*** Opening of Data for the task ***

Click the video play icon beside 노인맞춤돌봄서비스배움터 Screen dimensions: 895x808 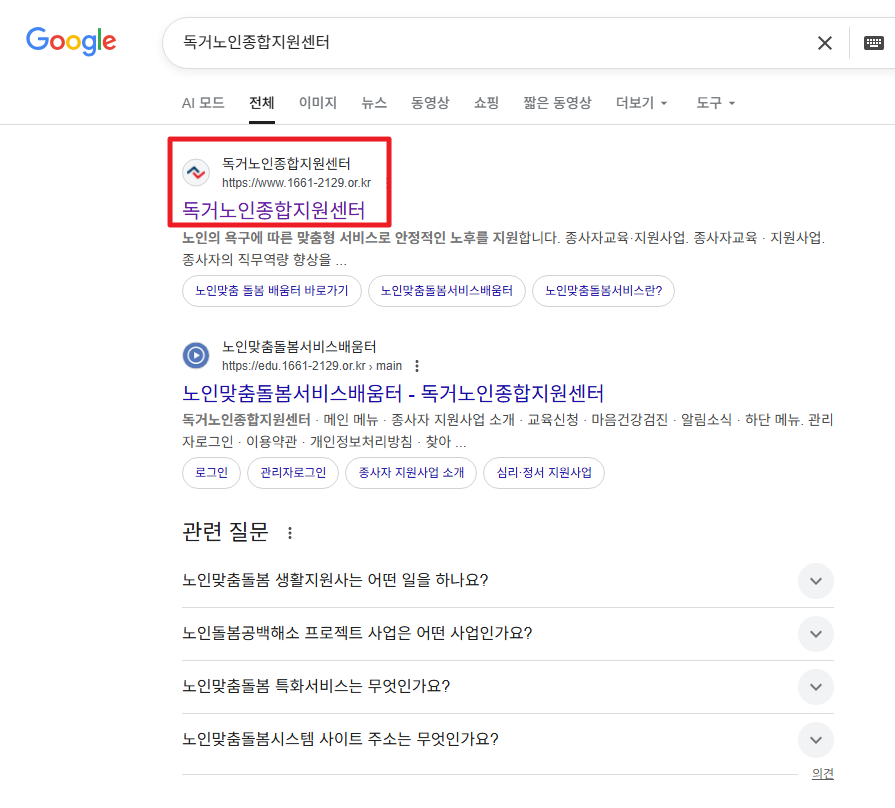[196, 355]

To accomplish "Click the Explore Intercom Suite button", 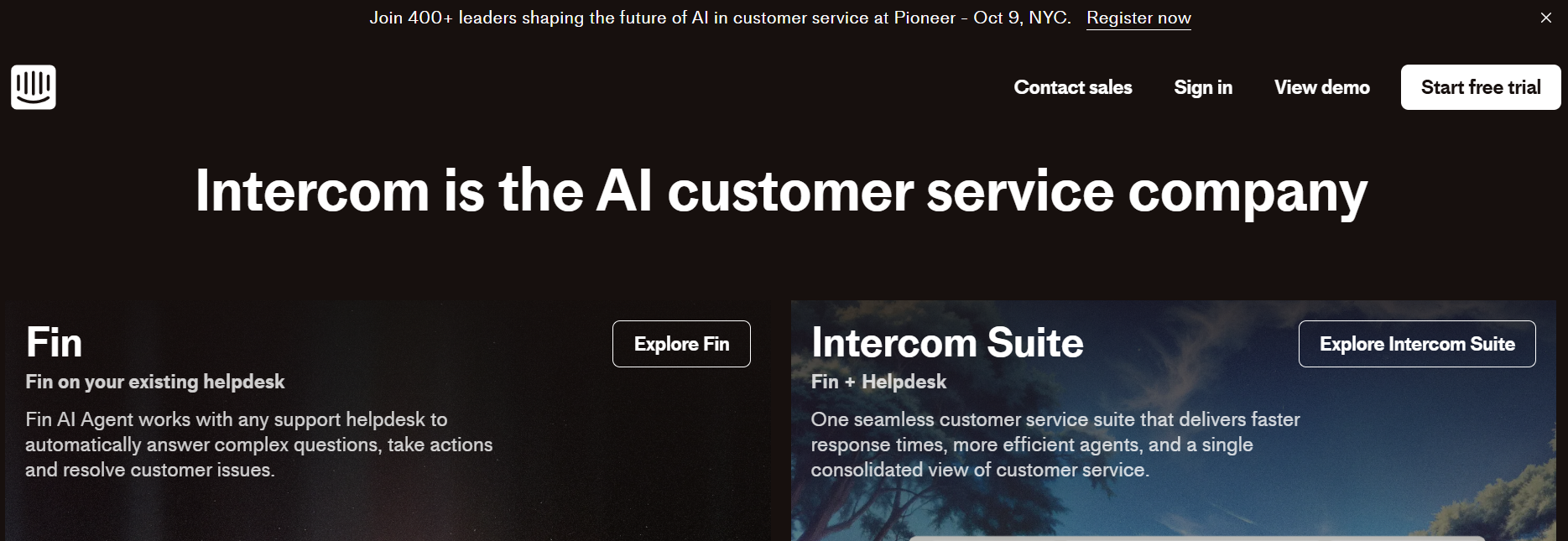I will [x=1417, y=344].
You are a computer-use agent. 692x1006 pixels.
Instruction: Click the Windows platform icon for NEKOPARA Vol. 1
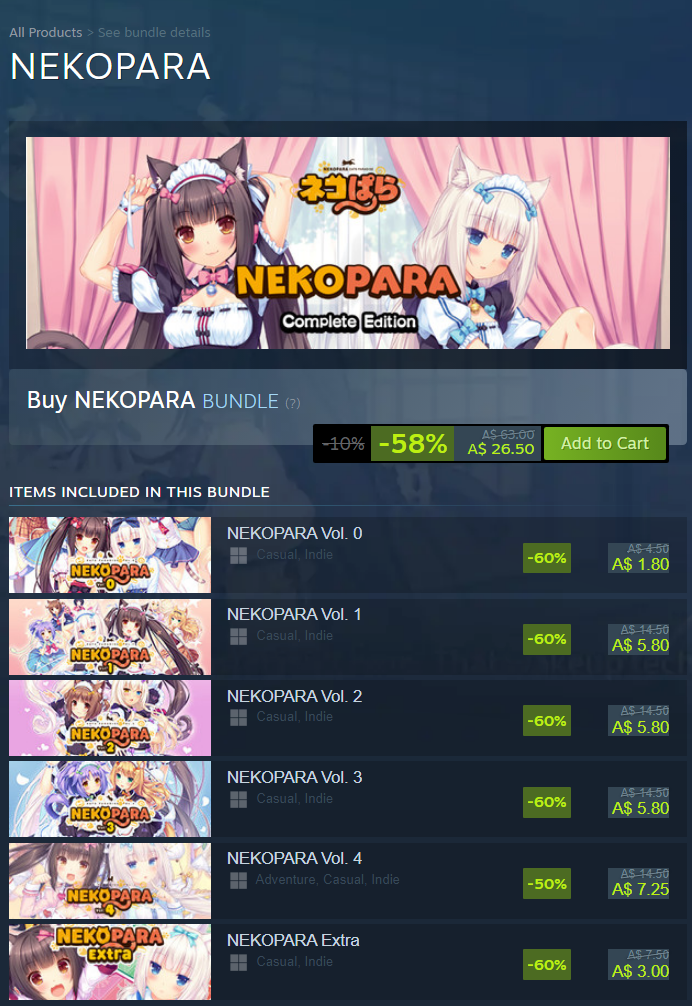(239, 636)
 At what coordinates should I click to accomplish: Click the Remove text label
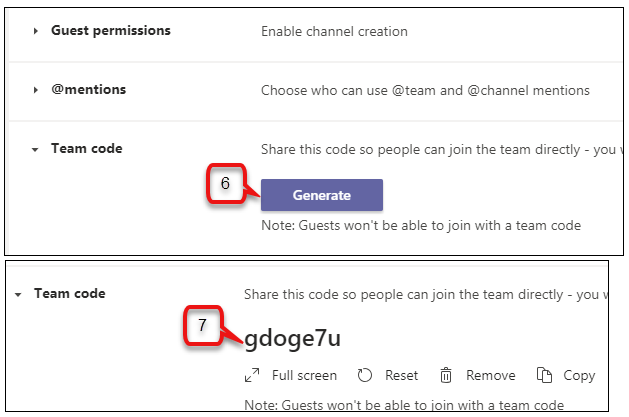point(491,375)
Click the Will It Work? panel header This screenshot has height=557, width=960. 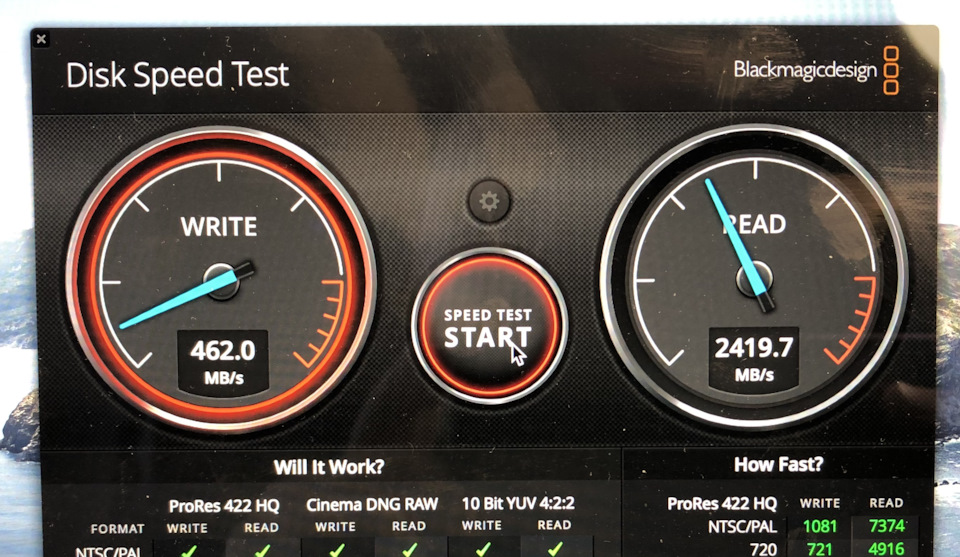pyautogui.click(x=329, y=467)
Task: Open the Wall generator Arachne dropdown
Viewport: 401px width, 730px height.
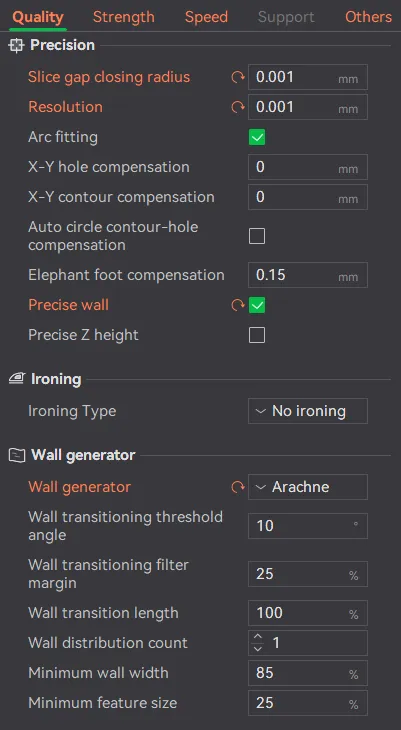Action: [x=308, y=487]
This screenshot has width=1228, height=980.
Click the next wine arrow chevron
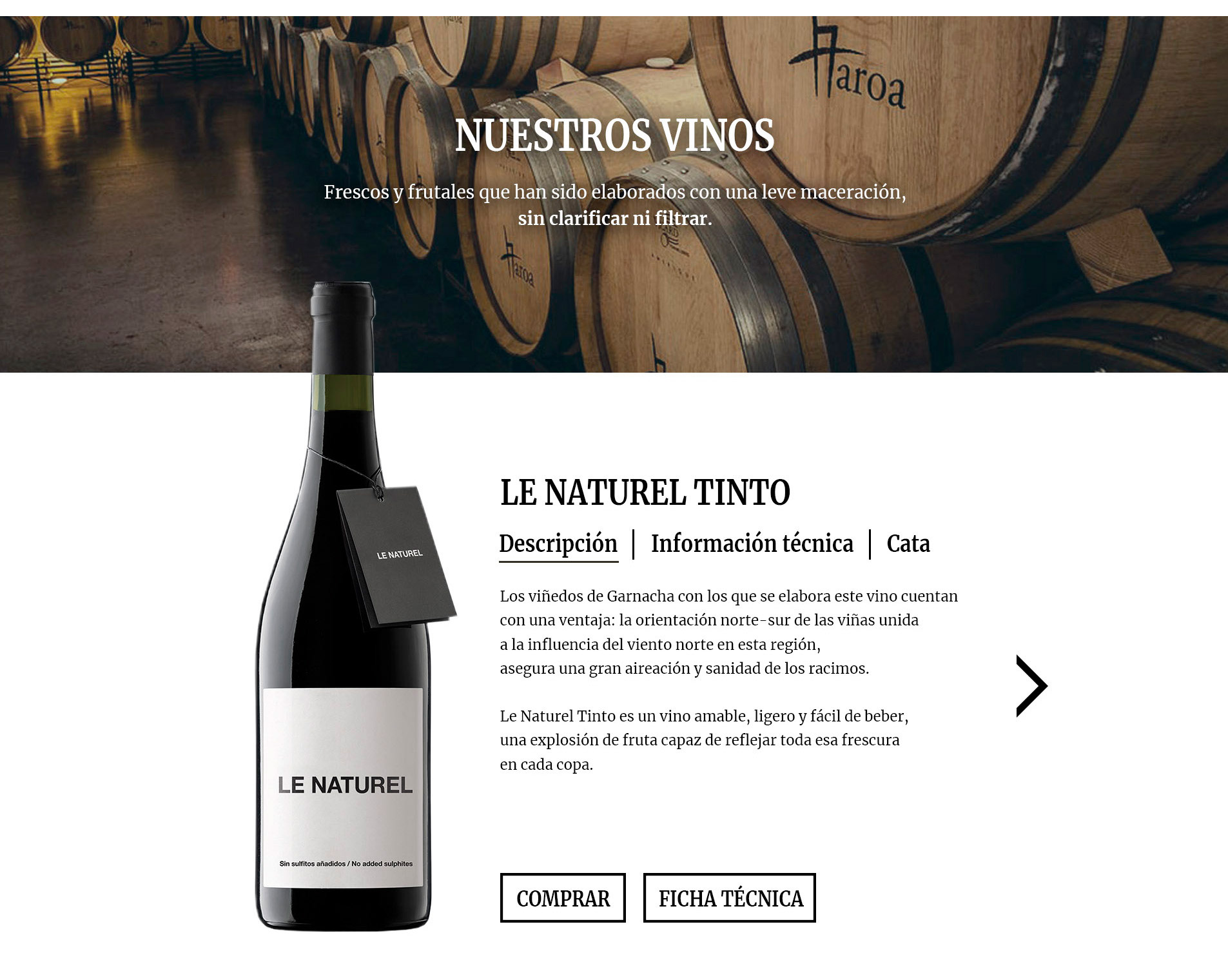tap(1031, 685)
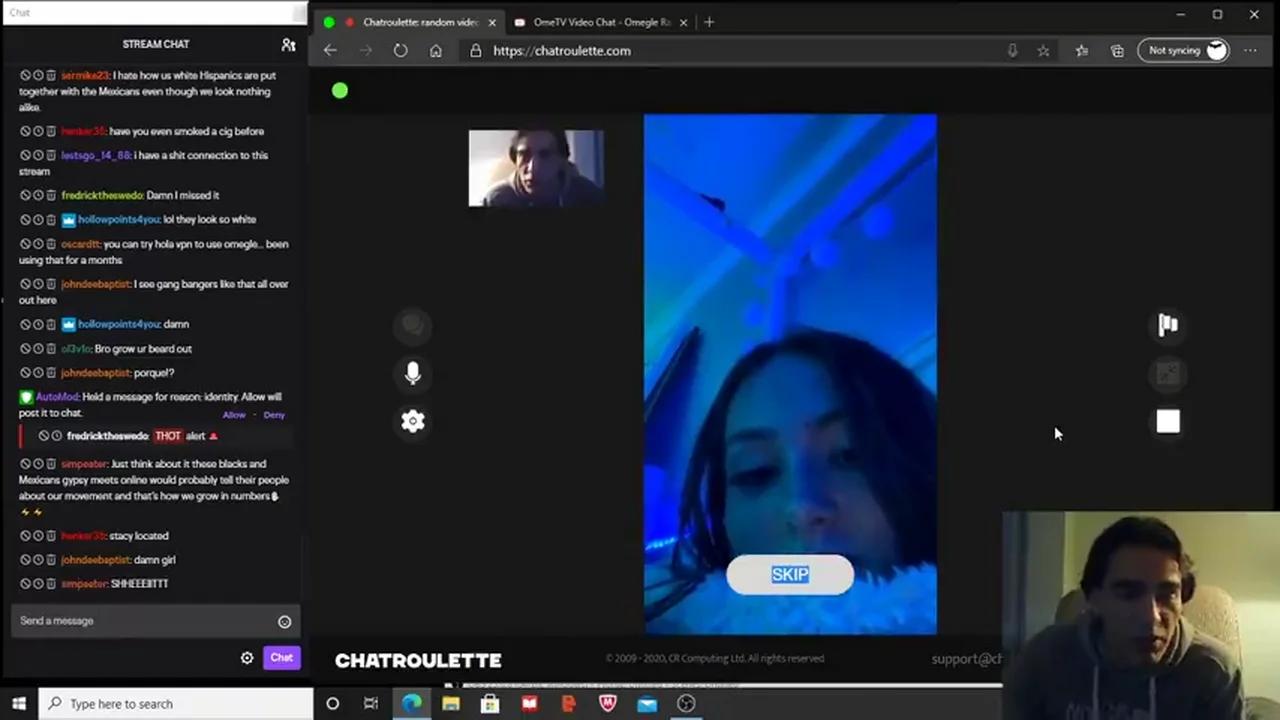Allow the held AutoMod message
This screenshot has height=720, width=1280.
click(x=233, y=414)
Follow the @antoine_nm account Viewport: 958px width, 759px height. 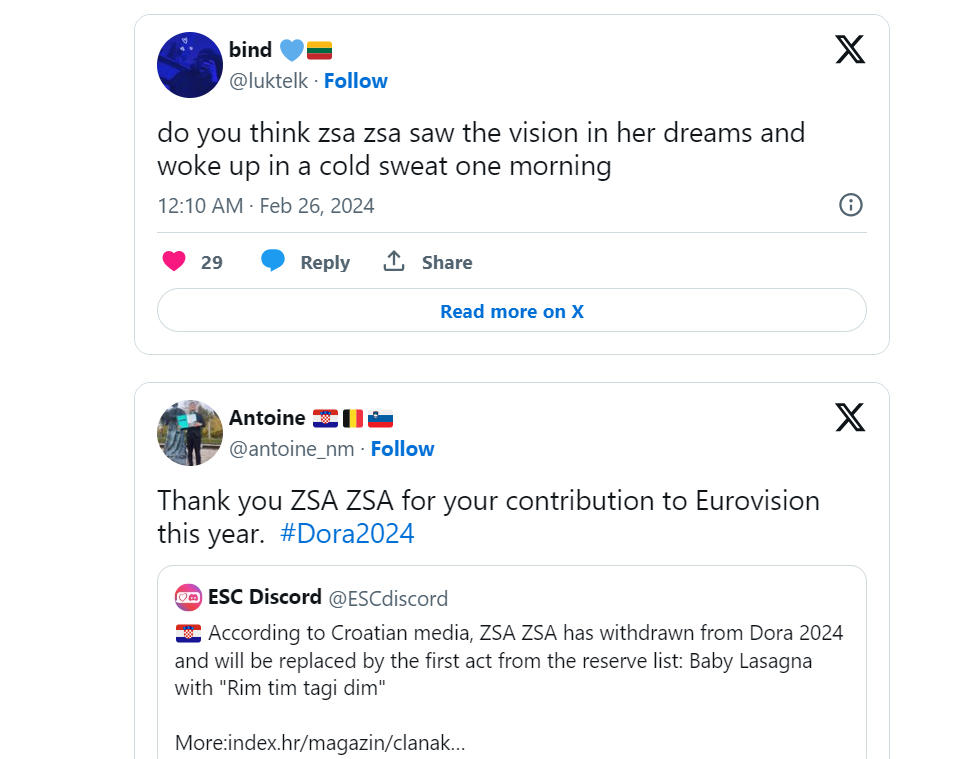[402, 449]
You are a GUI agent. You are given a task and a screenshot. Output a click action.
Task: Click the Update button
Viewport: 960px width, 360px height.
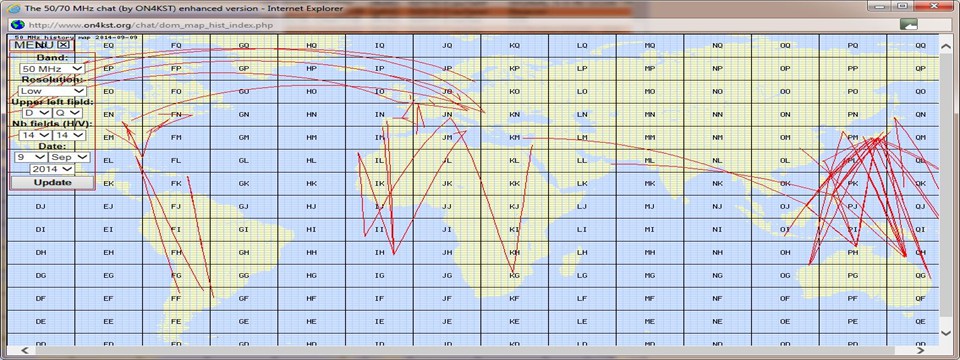53,182
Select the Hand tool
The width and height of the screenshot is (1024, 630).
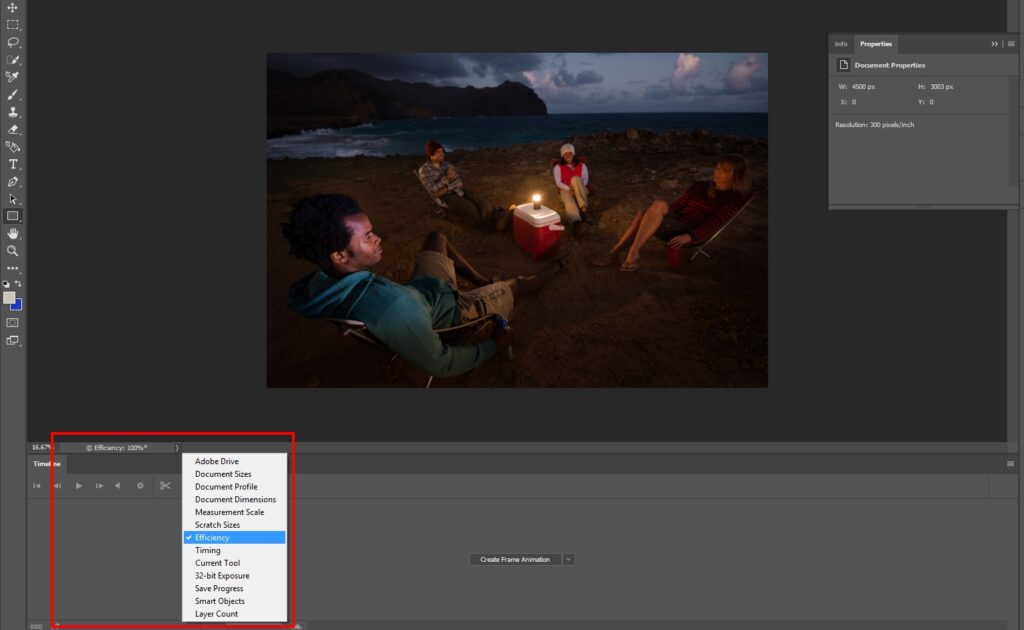point(12,234)
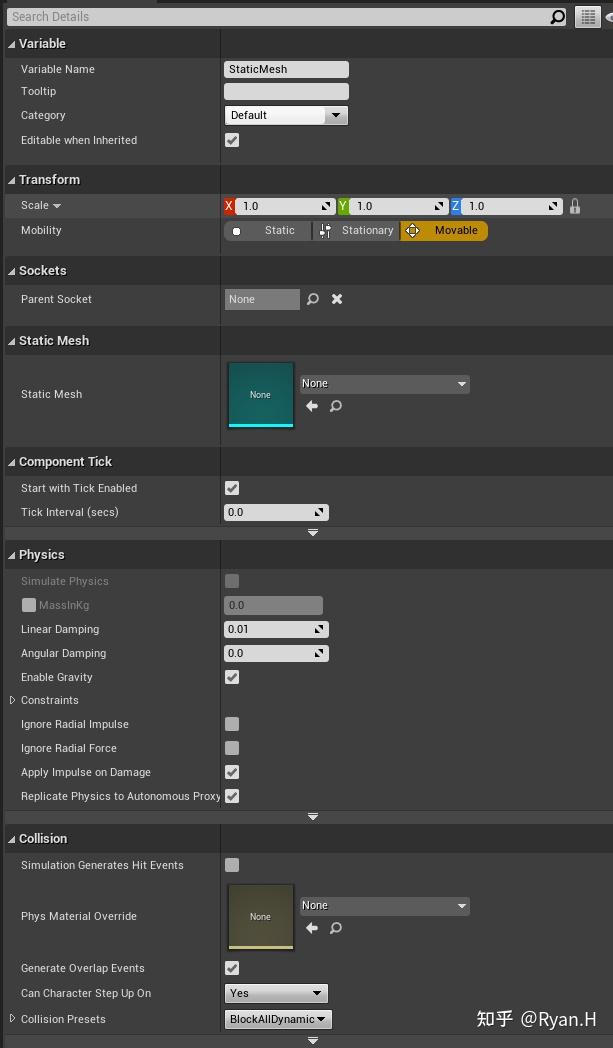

*** Close of Data for the task ***

Filter these records, keeping every line where the word "agent" occurs.

You are a computer-use agent. 692x1006 pixels.
You are a GUI agent. You are given a task and a screenshot. Output a click action.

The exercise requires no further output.